Quiet Logistics
- Type: Subsidiary
- Industry: Third-party logistics
- Founded: 2009; 17 years ago, in Andover, Massachusetts, U.S.
- Founders: Bruce Welty Michael Johnson
- Headquarters: Devens, Massachusetts, U.S.
- Area served: Worldwide
- Key people: Alden Miles (General Manager)
- Services: E-commerce order fulfillment, Returns management
- Number of employees: 1250
- Parent: American Eagle Outfitters
- Website: www.quietlogistics.com

= Quiet Logistics =

Third-party logistics company

Quiet Logistics is a third-party logistics (3PL) company headquartered in Devens, Massachusetts. Quiet specializes in providing order fulfillment and returns management services to e-commerce retailers. In November 2021, American Eagle Outfitters announced that it would acquire Quiet Logistics for $350 million in cash.

==Early years==
Quiet Logistics was co-founded in 2009 by Bruce Welty and Michael Johnson. Both have backgrounds in supply chain management, having co-founded, in 1987, warehouse management system (WMS) vendor Allpoints Systems, in Norwood, Massachusetts, and, in 2003, Scenic Technologies Corp. Quiet was the first third-party logistics company to use Kiva Systems' warehouse robotics system. Kiva's system-directed robots transport in-bound and out-bound products throughout a warehouse, reducing labor costs and increasing inventory and order-fulfillment accuracy. In 2013, Quiet's use of this system was examined by Steve Kroft in a CBS 60 Minutes segment titled, March of the Machines. And in 2015, Quiet's operating model, including its early adoption of Kiva's robots, was the subject of a Harvard Business Review case study.

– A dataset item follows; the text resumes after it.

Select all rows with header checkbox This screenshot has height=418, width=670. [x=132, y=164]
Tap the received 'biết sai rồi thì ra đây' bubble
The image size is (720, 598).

==Creation of Locus Robotics==
In 2014, Quiet Logistics lost access to Kiva's robotics system when Amazon, who had acquired Kiva Systems in 2012 for $775MM, informed Quiet that use of the system was being limited to Amazon's own operations and, therefore, its contract with Quiet would not be renewed. Unable to find a replacement robotics system that met its requirements, Quiet designed, built, and integrated with its warehouse management system its own robot that is both system-directed and able to interact with fulfillment center employees dispersed throughout the storage areas. In 2015, Quiet spun off its robotics division as a separate company, Locus Robotics, located in Wilmington, Massachusetts.

==Fulfillment Centers==
Quiet Logistics operates fulfillment centers in :

- Devens, Massachusetts
- Atlanta, Georgia
- Dallas, Texas

== Services ==
Quiet Logistics services offered include:

- Pick and Pack – Order fulfillment for e-commerce, drop shipping, retail stores, international and wholesale channels.
- Shipping and Delivery Management – Multi-carrier shipping optimization.
- Returns Processing – Reverse logistics and restocking services for apparel and lifestyle goods.
- Value-Added Services (VAS) – Custom packaging, kitting, embroidery, personalization, and other brand-specific fulfillment tasks.
- Warehousing and Inventory Management – Storage and SKU tracking across multiple distribution centers.

==Acquisition by American Eagle Outfitters==
American Eagle Outfitters announced a $350 million acquisition of Quiet Logistics on November 2, 2021. The company's Chief operating officer stated the company would remain independent. The acquisition was completed on December 29, 2021.